• [EXCERPT PROVIDED]:
**********

Sex versus Asex: an analysis of the role of variance conversion, with Antonio Montalban, Theoretical Population Biology, 114, 2017, pdf.

Schelling segregation

Schelling’s model of segregation looks to explain the way in which particles or agents of two types may come to arrange themselves spatially into configurations consisting of large homogeneous clusters, i.e. connected regions consisting of only one type. As one of the earliest agent based models studied by economists and perhaps the most famous model of self-organising behaviour, it also has direct links to areas at the interface between computer science and statistical mechanics, such as the Ising model and the study of contagion and cascading phenomena in networks.

While the model has been extensively studied it has largely resisted rigorous analysis, prior results from the literature generally pertaining to variants of the model which are tweaked so as to be amenable to standard techniques from statistical mechanics or stochastic evolutionary game theory. Recently Brandt, Immorlica, Kamath and Kleinberg provided the first rigorous analysis of the unperturbed model, for a specific set of input parameters. In the following sequence of papers my co-authors George Barmpalias, Richard Elwes and I provide a rigorous analysis of the model’s behaviour much more generally and establish some surprising forms of threshold behaviour, for the two and three dimensional as well as the one-dimensional model.

Digital morphogenesis via Schelling segregation, with Barmpalias and Elwes, FOCS 2014, 55th Annual IEEE Symposium on Foundations of Computer Science, Oct. 18-21, Philadelphia, pdf.

Tipping points in Schelling segregation, with Barmpalias and Elwes, Journal of Statistical Physics 158, 806-852, 2016, pdf.

From randomness to order: Schelling segregation in two or three dimensions, with Barmpalias and Elwes, Journal of Statistical Physics 164 (6), 1460-1487, 2016, pdf.

Minority population in the one-dimensional Schelling model of segregation, with Barmpalias and Elwes, Journal of Statistical Physics 173(5), 1408–1458, 2018, pdf.

Typicality and the Turing degrees

The Turing degree of a real measures the computational difficulty of producing its binary expansion. Since Turing degrees are tailsets, it follows from Kolmogorov’s 0-1 law that for any property which may or may not be satisfied by any given Turing degree, the satisfying class will either be of Lebesgue measure 0 or 1, so long as it is measurable. So either the typical degree satisfies the property, or else the typical degree satisfies its negation. Further, there is then some level of randomness sufficient to ensure typicality in this regard. In this paper, we prove results in a new programme of research which aims to establish the (order theoretically) definable properties of the typical Turing degree.

**********

• [GIVEN RECORDS]:
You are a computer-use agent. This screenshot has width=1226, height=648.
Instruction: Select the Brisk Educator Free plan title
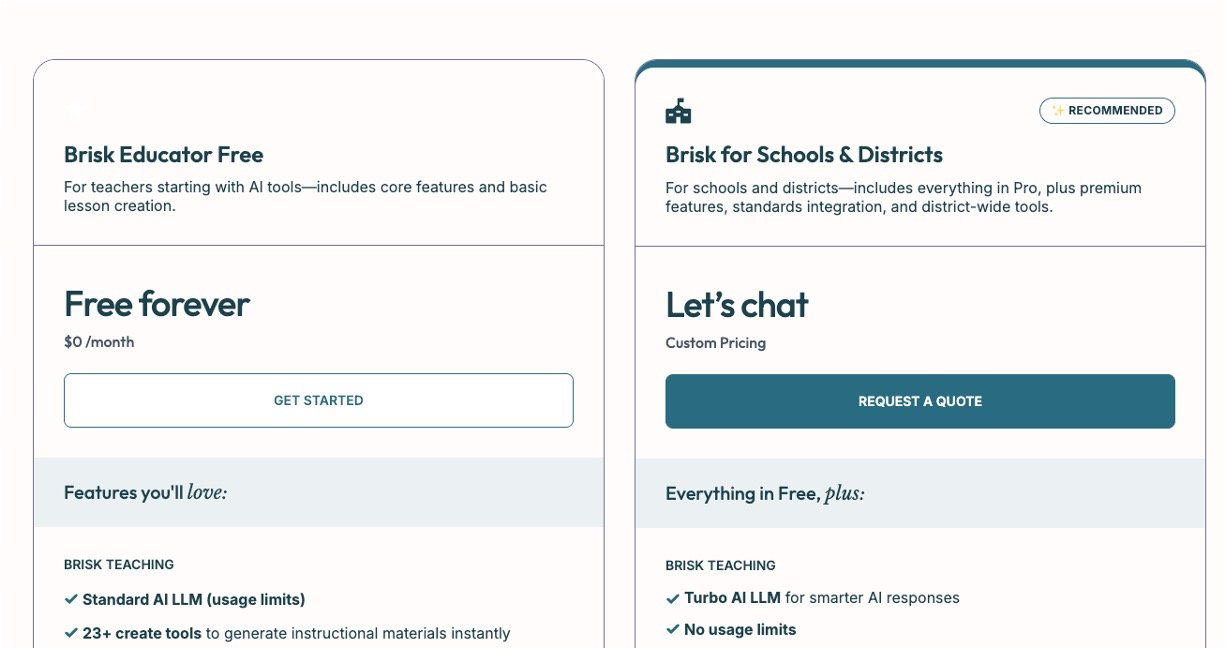164,155
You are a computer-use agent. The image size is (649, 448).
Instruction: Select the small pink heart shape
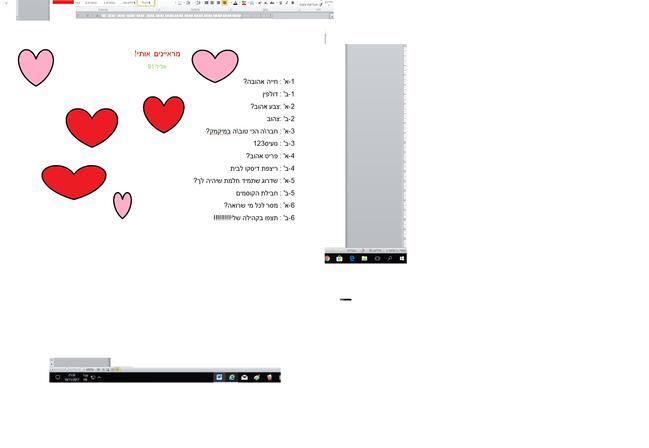(122, 204)
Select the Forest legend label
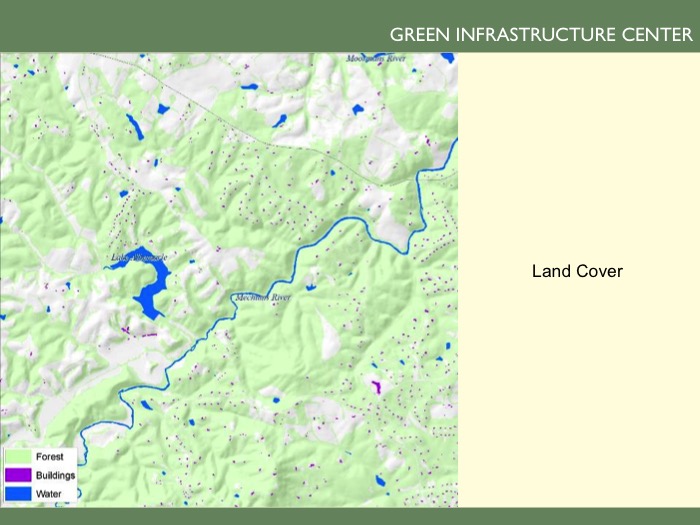This screenshot has width=700, height=525. click(50, 457)
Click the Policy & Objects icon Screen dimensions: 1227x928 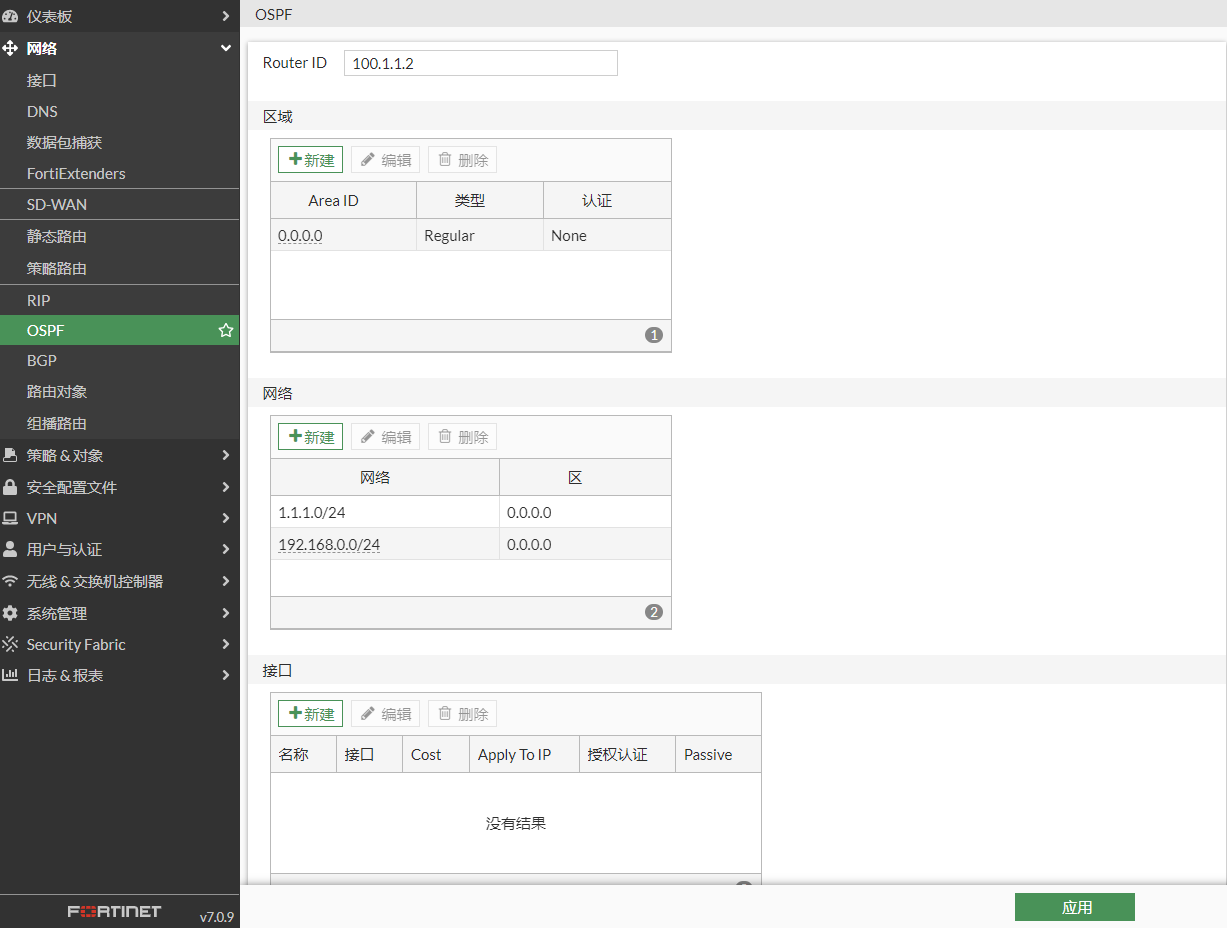coord(10,455)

**********

• [PROBLEM TO SOLVE]: Resume the research overview on Schelling segregation and typicality in the Turing degrees, picking up right after its final sentence about the definable properties of the typical Turing degree.

• [OUTPUT OF THE EXERCISE]:
The typical Turing degree, with Barmpalias and Day, Proceedings of the London Mathematical Society (2014) 109 (1). pp. 1-39, pdf. 

Computable structures

A computable structure is given by a computable domain, and then a set of computable relations and functions defined on that domain. The study of computable structures, going back as far as the work of Frohlich and Shepherdson, Rabin, and Malcev is part of a long-term programme to understand the algorithmic content of mathematics.

In mathematics generally, the notion of isomorphism is used to determine structures which are essentially the same. Within the context of effective (algorithmic) mathematics, however, one is presented with the possibility that pairs of computable structures may exist which, while isomorphic, fail to have a computable isomorphism between them. Thus the notion of computable categoricity has become of central importance: a computable structure S is computably categorical if any two computable presentations A and B of S are computably isomorphic. In this paper, my co-authors Downey, Kach, Lempp, Montalban, Turetsky and I, answer one of the longstanding questions in computable structure theory, showing the class of computably categorical structures has no simple structural or syntactic characterisation.

The complexity of computable categoricity, with Downey, Kach, Lempp, Montalban, and Turetsky, Advances in Mathematics 268 (2015), 423–466, pdf.